TASK TO COMPLETE. Give each record below again, without a single difference.

RECORDS SUPPLIED.
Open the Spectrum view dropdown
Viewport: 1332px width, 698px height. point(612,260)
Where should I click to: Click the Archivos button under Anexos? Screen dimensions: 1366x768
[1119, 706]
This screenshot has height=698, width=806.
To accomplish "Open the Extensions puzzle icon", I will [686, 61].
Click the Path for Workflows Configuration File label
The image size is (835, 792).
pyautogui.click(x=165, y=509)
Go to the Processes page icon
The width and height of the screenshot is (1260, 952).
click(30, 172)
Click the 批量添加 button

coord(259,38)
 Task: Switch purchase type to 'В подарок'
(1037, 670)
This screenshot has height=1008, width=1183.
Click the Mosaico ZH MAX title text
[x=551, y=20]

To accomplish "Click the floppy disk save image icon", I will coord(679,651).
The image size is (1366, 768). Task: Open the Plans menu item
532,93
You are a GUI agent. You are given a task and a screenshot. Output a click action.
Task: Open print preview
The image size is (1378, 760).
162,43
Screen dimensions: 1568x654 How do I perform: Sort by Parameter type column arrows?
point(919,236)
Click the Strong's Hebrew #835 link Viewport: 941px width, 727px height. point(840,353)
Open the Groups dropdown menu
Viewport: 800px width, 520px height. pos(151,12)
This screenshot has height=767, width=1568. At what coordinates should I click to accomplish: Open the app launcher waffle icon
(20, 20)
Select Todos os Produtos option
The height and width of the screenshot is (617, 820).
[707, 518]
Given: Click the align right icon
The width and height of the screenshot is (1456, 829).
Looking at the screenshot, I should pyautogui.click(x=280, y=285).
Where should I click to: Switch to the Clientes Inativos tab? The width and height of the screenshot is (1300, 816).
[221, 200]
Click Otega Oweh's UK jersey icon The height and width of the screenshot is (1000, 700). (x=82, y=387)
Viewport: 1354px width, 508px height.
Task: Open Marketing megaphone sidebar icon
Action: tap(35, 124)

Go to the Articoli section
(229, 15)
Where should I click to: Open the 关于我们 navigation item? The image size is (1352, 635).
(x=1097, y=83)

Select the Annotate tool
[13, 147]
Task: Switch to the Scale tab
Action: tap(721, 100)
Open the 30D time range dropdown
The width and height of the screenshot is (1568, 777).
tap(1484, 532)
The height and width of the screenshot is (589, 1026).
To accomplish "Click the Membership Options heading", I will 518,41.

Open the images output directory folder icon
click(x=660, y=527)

ANSWER AREA.
Open the Spectrum view dropdown
Viewport: 1332px width, 698px height. point(612,260)
Where should I click to: Click the Archivos button under Anexos? Screen dimensions: 1366x768
[1119, 706]
This screenshot has height=698, width=806.
To accomplish "Open the Extensions puzzle icon", I will [686, 61].
Click the Path for Workflows Configuration File label
The image size is (835, 792).
pyautogui.click(x=165, y=509)
Go to the Processes page icon
The width and height of the screenshot is (1260, 952).
click(30, 172)
Click the 批量添加 button

coord(259,38)
 Task: Switch purchase type to 'В подарок'
(1037, 670)
This screenshot has height=1008, width=1183.
Click the Mosaico ZH MAX title text
[x=551, y=20]

To accomplish "Click the floppy disk save image icon", I will coord(679,651).
The image size is (1366, 768). Task: Open the Plans menu item
532,93
You are a GUI agent. You are given a task and a screenshot. Output a click action.
Task: Open print preview
The image size is (1378, 760).
162,43
Screen dimensions: 1568x654 How do I perform: Sort by Parameter type column arrows?
point(919,236)
Click the Strong's Hebrew #835 link Viewport: 941px width, 727px height. point(840,353)
Open the Groups dropdown menu
Viewport: 800px width, 520px height. pos(151,12)
This screenshot has height=767, width=1568. At what coordinates should I click to accomplish: Open the app launcher waffle icon
(20, 20)
Select Todos os Produtos option
The height and width of the screenshot is (617, 820).
[707, 518]
Given: Click the align right icon
The width and height of the screenshot is (1456, 829).
Looking at the screenshot, I should pyautogui.click(x=280, y=285).
Where should I click to: Switch to the Clientes Inativos tab? The width and height of the screenshot is (1300, 816).
[221, 200]
Click Otega Oweh's UK jersey icon The height and width of the screenshot is (1000, 700). (x=82, y=387)
Viewport: 1354px width, 508px height.
Task: Open Marketing megaphone sidebar icon
Action: tap(35, 124)

Go to the Articoli section
(229, 15)
Where should I click to: Open the 关于我们 navigation item? The image size is (1352, 635).
(x=1097, y=83)

Select the Annotate tool
[13, 147]
Task: Switch to the Scale tab
Action: tap(721, 100)
Open the 30D time range dropdown
The width and height of the screenshot is (1568, 777).
tap(1484, 532)
The height and width of the screenshot is (589, 1026).
To accomplish "Click the Membership Options heading", I will 518,41.

Open the images output directory folder icon
click(x=660, y=527)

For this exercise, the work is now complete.